Layer 4: Domain logic in isolation
Business rules live in their own files, free from HTTP concerns and database details.
// challenges/domain/createChallenge.ts
export function createEmptyChallengeContent({
name, businessId, businessSlug, locale,
}: {
name: string;
businessId: string;
businessSlug: string;
locale: Locale;
}): IChallengeContent {
return {
_id: new ObjectId().toString(),
businessId,
name,
reward: emptyReward,
isActive: true,
publicUrl: `${businessSlug}/${sanitizeUrlSlug(name)}`,
blocks: [],
title: locale.split("-")[0] === "es"
? "Titulo de Ejemplo"
: "Example Title",
config: { locale, automaticValidation: false, uniqueParticipation: false },
};
}This function knows nothing about Express, nothing about MongoDB, nothing about HTTP status codes. It takes plain data in, returns plain data out. I can test it with a simple function call. I can reuse it from a CLI script, a migration job, or an API endpoint. It has one reason to change: when the business rules for challenge creation change.
The compounding payoff
The middleware folder has seven files. Each one is under 100 lines. When I onboard a new developer, I say: "Each middleware does one thing -- the filename tells you what." They are productive on day one.
middlewares/
blockSuspiciousRequests.ts -- security filtering
errorHandler.ts -- error formatting
isBusinessRoute.ts -- business authorization
isClientRoute.ts -- client authentication
isFromOurServer.ts -- server-to-server auth
isSuperAdminRoute.ts -- admin authorization
logRequest.ts -- request logging
Seven concerns, seven files, zero overlap. When something breaks in authentication, I open one file. When we need a new authorization level, I create one file. The system grows by addition, not by modification.
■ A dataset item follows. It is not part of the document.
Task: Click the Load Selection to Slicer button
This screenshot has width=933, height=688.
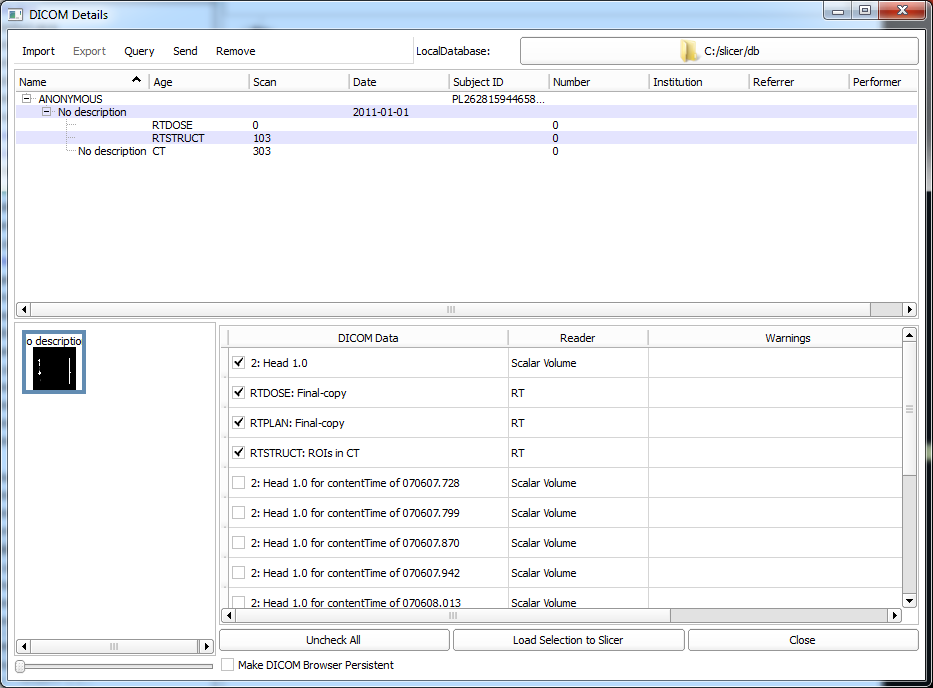Action: pos(568,640)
The same pattern repeats at every layer: route files declare endpoints, controllers validate and delegate, domain functions encapsulate rules, and shared services like R2Client or EventBus each own a single infrastructure concern.
The practical takeaway
Single responsibility is not about writing small functions. It is about making every change predictable. When the product manager says "change the billing flow," I know I will touch billingApi and the billing controller. When the security audit says "block SVG uploads," I know I will touch one content-type whitelist. When the new developer asks "where does authentication happen," I point to one file.
The principle pays for itself the first time a production incident happens at 2 AM and you find the problem in under five minutes because the error tells you exactly which layer failed, and that layer does exactly one thing.
Build systems where the filename tells you the responsibility. Future you will be grateful.